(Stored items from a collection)
%%
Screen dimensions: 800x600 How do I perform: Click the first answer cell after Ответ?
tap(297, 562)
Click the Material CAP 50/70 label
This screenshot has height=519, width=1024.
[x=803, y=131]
%%
:: PROMPT ::
Every record, restated word for word, should make up your reply.

:: EXERCISE RESPONSE ::
Screen dimensions: 800x600 How do I perform: Click the first answer cell after Ответ?
tap(297, 562)
Click the Material CAP 50/70 label
This screenshot has height=519, width=1024.
[x=803, y=131]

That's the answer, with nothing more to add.